認知症の人が敷地内で自由に行きたいところに行き、暮らしたいように暮らすことができる――。2020年、フランスにそんな施設「ランド・アルツハイマー村」が開設された。新型コロナウイルスの影響でしばらく関係者以外の見学が許されなかったが、今年の5月から、再び見学が可能に。「高齢期のお金を考える会」を主宰するファイナンシャルプランナーの畠中雅子さんらが、6月に日本人としては初めて見学してきたという。その体験を聞いた。
「ランド・アルツハイマー村(以下、アルツハイマー村)」は、フランス南部、パリから約3時間半のダクスという町にある、認知症の人だけが暮らす施設だ。約5ヘクタール(東京ドームとほぼ同じ広さ)の敷地に認知症の人約120人が生活し、医療介護スタッフ(医師、看護師含む)約120人とボランティア約120人がサポートにあたる。
運営は国がおこなっており、入居者が支払う費用は月額2000ユーロ(約28万円・1ユーロ140円で換算した場合)が基本となるが、所得による軽減措置がある。負担が一番少ない人では、月に3万円台の費用で入居できている。
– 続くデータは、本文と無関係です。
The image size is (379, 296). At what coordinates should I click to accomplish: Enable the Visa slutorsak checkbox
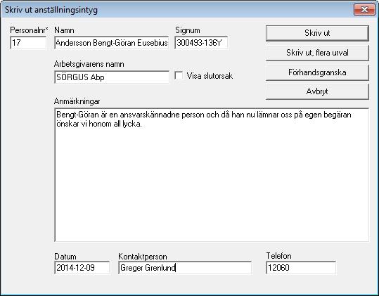click(x=179, y=75)
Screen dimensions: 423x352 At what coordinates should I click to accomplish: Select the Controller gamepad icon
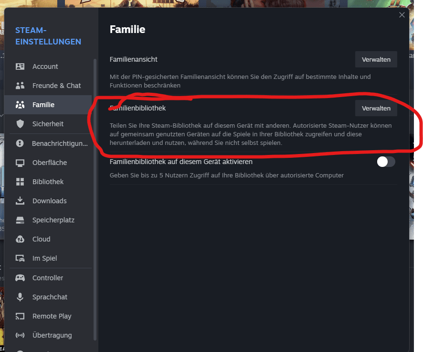[20, 278]
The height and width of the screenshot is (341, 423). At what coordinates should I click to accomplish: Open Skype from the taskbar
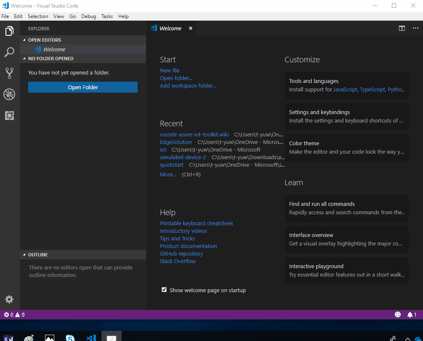[x=70, y=337]
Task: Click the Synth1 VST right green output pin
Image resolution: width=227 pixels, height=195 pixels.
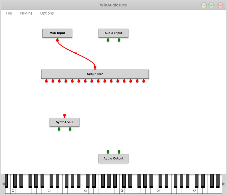Action: tap(70, 129)
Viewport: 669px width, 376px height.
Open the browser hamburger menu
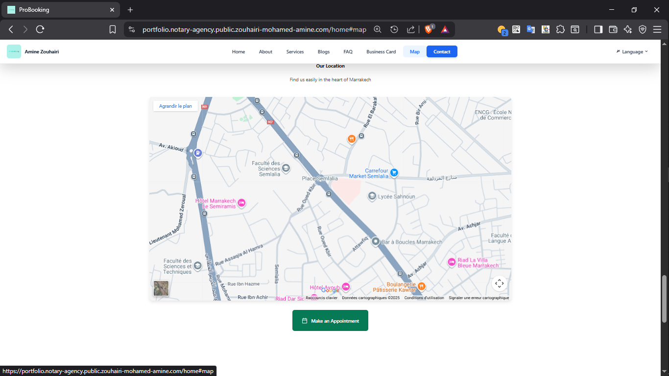pos(658,29)
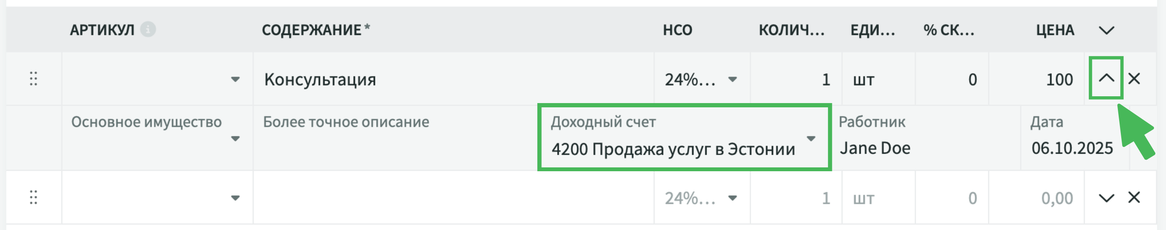The height and width of the screenshot is (230, 1166).
Task: Open Доходный счет account dropdown
Action: pos(810,139)
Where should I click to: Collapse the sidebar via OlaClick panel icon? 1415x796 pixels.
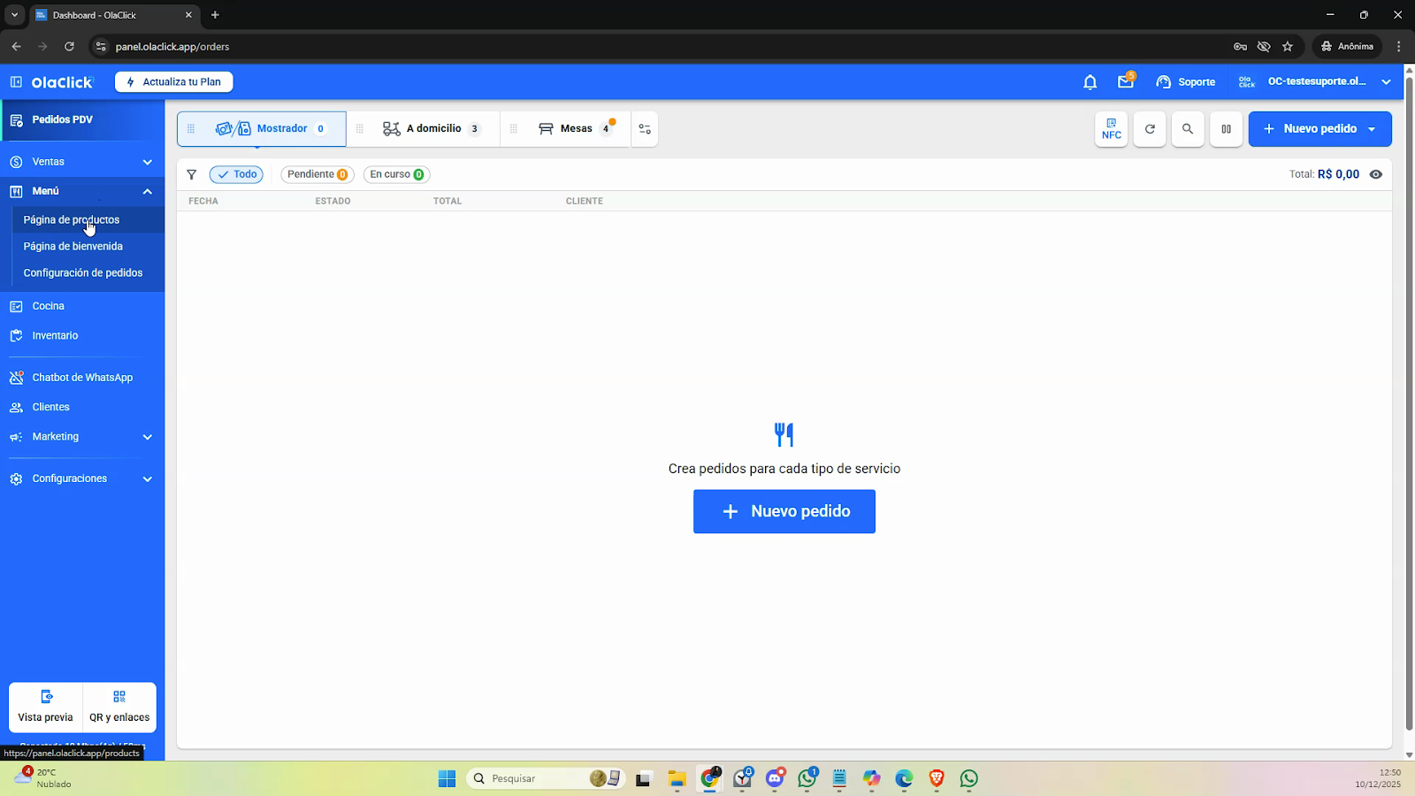tap(16, 82)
村には戸建ての居住棟のほか、レストランやミニスーパー、図書館、美容院、イベント用の会場、外部の人も利用できるクリニックなどがある。村はもともとあった池などの自然の景観を生かしたつくりで、畑もある。つまり、敷地内につくられた村が、ひとつの大きな介護施設というわけだ。
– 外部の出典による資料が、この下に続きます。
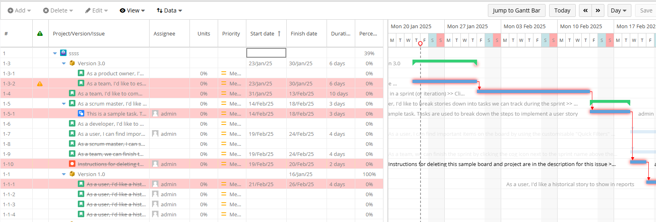Viewport: 656px width, 222px height.
Task: Open the Day timescale dropdown
Action: (x=619, y=10)
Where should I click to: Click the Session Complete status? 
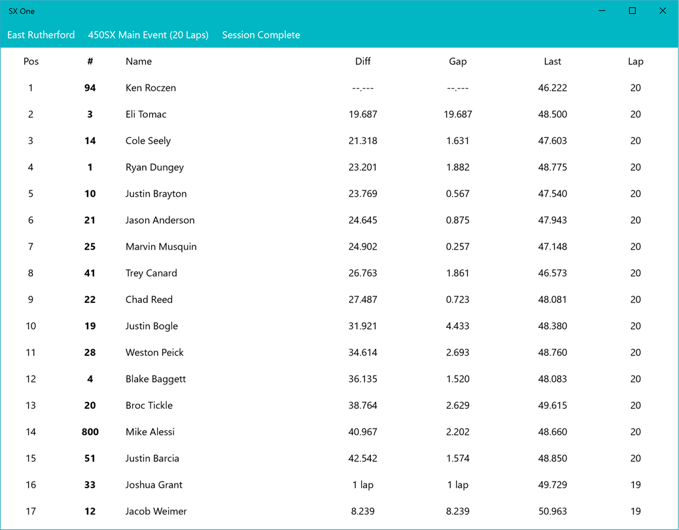(x=261, y=35)
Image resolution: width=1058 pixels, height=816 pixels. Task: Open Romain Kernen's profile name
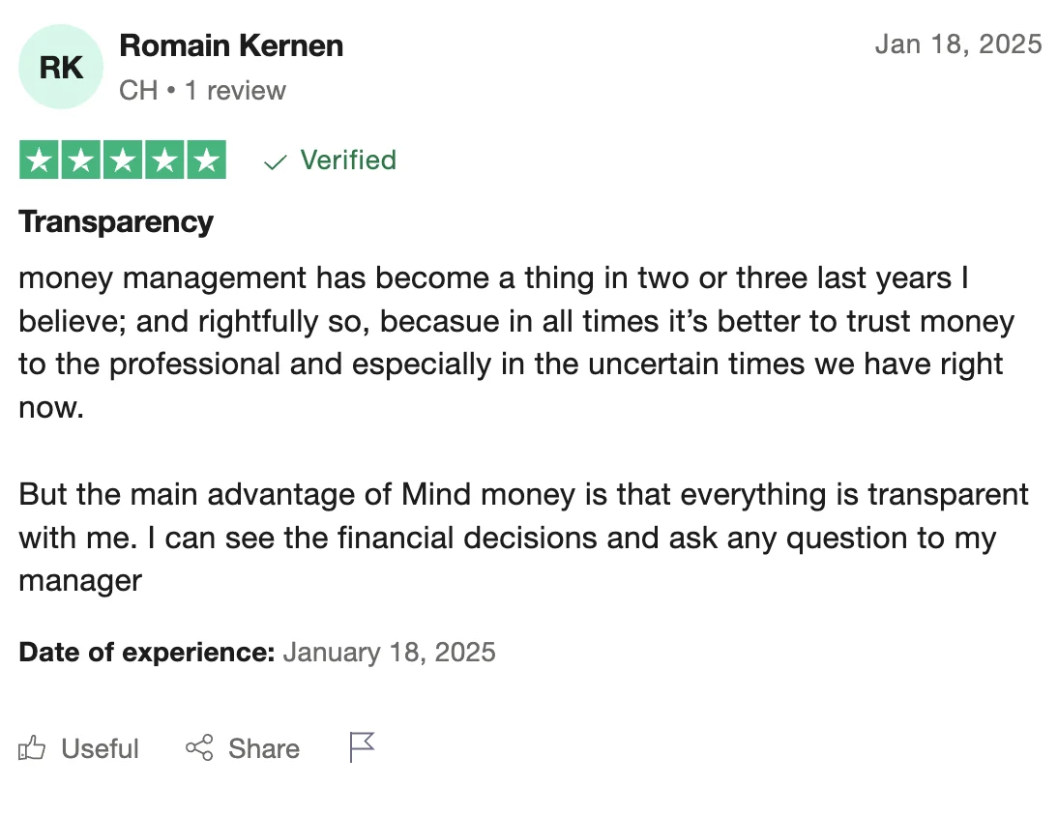pyautogui.click(x=231, y=45)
このアルツハイマー村は、オランダの認知症村「hogeweyk(ホグウェイ)」を参考にしてつくられた。ホグウェイは、オランダ・アムステルダムにある、重度の認知症の人だけが生活する村としてつくられた介護施設。もともとは一般的な介護施設だったが、2009年に新たな理念を掲げて再スタートした。その理念とは、認知症の人が、できる限りその人のライフスタイルを維持する生活ができること。こちらは民間が運営している。